The task:
Set out every line of the records below as a numbered list, omitting any blank lines.
** START OF Source data **
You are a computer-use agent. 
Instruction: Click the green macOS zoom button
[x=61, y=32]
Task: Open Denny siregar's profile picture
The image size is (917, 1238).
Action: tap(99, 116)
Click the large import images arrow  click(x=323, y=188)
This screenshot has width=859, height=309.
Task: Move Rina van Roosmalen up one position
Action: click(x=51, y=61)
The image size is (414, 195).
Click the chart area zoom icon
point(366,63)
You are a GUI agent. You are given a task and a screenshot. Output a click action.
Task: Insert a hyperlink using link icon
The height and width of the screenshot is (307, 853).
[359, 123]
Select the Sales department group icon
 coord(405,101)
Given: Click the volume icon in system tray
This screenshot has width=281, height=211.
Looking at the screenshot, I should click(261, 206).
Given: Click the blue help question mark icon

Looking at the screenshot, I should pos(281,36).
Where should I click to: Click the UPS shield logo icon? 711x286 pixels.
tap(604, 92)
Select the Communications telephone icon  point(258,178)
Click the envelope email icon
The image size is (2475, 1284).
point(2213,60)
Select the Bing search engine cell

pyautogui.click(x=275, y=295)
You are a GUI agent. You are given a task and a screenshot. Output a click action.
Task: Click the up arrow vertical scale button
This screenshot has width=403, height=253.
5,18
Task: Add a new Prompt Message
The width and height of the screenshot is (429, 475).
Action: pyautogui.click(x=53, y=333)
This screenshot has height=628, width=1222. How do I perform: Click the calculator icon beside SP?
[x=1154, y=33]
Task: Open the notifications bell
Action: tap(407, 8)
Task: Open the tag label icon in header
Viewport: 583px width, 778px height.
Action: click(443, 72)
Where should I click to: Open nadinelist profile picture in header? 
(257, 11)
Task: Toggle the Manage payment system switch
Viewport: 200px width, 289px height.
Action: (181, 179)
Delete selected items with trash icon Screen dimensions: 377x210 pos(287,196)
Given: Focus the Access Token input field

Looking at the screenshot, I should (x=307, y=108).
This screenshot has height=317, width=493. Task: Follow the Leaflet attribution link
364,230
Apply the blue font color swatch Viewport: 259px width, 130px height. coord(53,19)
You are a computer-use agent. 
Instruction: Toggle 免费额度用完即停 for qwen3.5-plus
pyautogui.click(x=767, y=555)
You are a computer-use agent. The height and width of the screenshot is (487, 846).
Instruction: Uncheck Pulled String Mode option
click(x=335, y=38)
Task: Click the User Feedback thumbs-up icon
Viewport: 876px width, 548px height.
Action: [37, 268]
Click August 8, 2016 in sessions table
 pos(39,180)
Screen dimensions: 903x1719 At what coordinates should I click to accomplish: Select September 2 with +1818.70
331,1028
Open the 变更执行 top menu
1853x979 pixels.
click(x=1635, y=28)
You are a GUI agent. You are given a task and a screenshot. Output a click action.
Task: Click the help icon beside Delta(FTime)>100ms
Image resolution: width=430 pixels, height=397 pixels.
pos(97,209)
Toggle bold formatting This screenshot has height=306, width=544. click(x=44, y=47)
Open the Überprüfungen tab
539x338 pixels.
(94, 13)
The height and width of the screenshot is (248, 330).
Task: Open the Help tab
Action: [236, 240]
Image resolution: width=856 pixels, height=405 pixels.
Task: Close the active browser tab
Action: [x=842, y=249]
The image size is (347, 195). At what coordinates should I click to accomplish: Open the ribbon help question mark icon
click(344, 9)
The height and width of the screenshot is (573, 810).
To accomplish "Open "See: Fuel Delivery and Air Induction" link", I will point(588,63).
** END OF Source data **
Finished exercise:
1. You are a computer-use agent. 
2. Instruction: Click the green macOS zoom button
3. [x=61, y=32]
4. Task: Open Denny siregar's profile picture
5. The image size is (917, 1238).
6. Action: tap(99, 116)
7. Click the large import images arrow  click(x=323, y=188)
8. This screenshot has width=859, height=309.
9. Task: Move Rina van Roosmalen up one position
10. Action: click(x=51, y=61)
11. The image size is (414, 195).
12. Click the chart area zoom icon
13. point(366,63)
14. You are a GUI agent. You are given a task and a screenshot. Output a click action.
15. Task: Insert a hyperlink using link icon
16. The height and width of the screenshot is (307, 853).
17. [359, 123]
18. Select the Sales department group icon
19.  coord(405,101)
20. Given: Click the volume icon in system tray
21. This screenshot has width=281, height=211.
22. Looking at the screenshot, I should click(261, 206).
23. Given: Click the blue help question mark icon
24. Looking at the screenshot, I should pos(281,36).
25. Where should I click to: Click the UPS shield logo icon? 711x286 pixels.
26. tap(604, 92)
27. Select the Communications telephone icon  point(258,178)
28. Click the envelope email icon
29. The image size is (2475, 1284).
30. point(2213,60)
31. Select the Bing search engine cell
32. pyautogui.click(x=275, y=295)
33. You are a GUI agent. You are given a task and a screenshot. Output a click action.
34. Task: Click the up arrow vertical scale button
35. This screenshot has width=403, height=253.
36. 5,18
37. Task: Add a new Prompt Message
38. The width and height of the screenshot is (429, 475).
39. Action: pyautogui.click(x=53, y=333)
40. This screenshot has height=628, width=1222. How do I perform: Click the calculator icon beside SP?
41. [x=1154, y=33]
42. Task: Open the notifications bell
43. Action: tap(407, 8)
44. Task: Open the tag label icon in header
45. Viewport: 583px width, 778px height.
46. Action: click(443, 72)
47. Where should I click to: Open nadinelist profile picture in header? 
48. (257, 11)
49. Task: Toggle the Manage payment system switch
50. Viewport: 200px width, 289px height.
51. Action: (181, 179)
52. Delete selected items with trash icon Screen dimensions: 377x210 pos(287,196)
53. Given: Focus the Access Token input field
54. Looking at the screenshot, I should (x=307, y=108).
55. This screenshot has height=317, width=493. Task: Follow the Leaflet attribution link
56. 364,230
57. Apply the blue font color swatch Viewport: 259px width, 130px height. coord(53,19)
58. You are a computer-use agent. 
59. Instruction: Toggle 免费额度用完即停 for qwen3.5-plus
60. pyautogui.click(x=767, y=555)
61. You are a computer-use agent. The height and width of the screenshot is (487, 846).
62. Instruction: Uncheck Pulled String Mode option
63. click(x=335, y=38)
64. Task: Click the User Feedback thumbs-up icon
65. Viewport: 876px width, 548px height.
66. Action: [37, 268]
67. Click August 8, 2016 in sessions table
68.  pos(39,180)
69. Screen dimensions: 903x1719 At what coordinates should I click to accomplish: Select September 2 with +1818.70
70. 331,1028
71. Open the 变更执行 top menu
72. 1853x979 pixels.
73. click(x=1635, y=28)
74. You are a GUI agent. You are given a task and a screenshot. Output a click action.
75. Task: Click the help icon beside Delta(FTime)>100ms
76. Image resolution: width=430 pixels, height=397 pixels.
77. pos(97,209)
78. Toggle bold formatting This screenshot has height=306, width=544. click(x=44, y=47)
79. Open the Überprüfungen tab
80. 539x338 pixels.
81. (94, 13)
82. The height and width of the screenshot is (248, 330).
83. Task: Open the Help tab
84. Action: [236, 240]
85. Image resolution: width=856 pixels, height=405 pixels.
86. Task: Close the active browser tab
87. Action: [x=842, y=249]
88. The image size is (347, 195). At what coordinates should I click to accomplish: Open the ribbon help question mark icon
89. click(344, 9)
90. The height and width of the screenshot is (573, 810).
91. To accomplish "Open "See: Fuel Delivery and Air Induction" link", I will point(588,63).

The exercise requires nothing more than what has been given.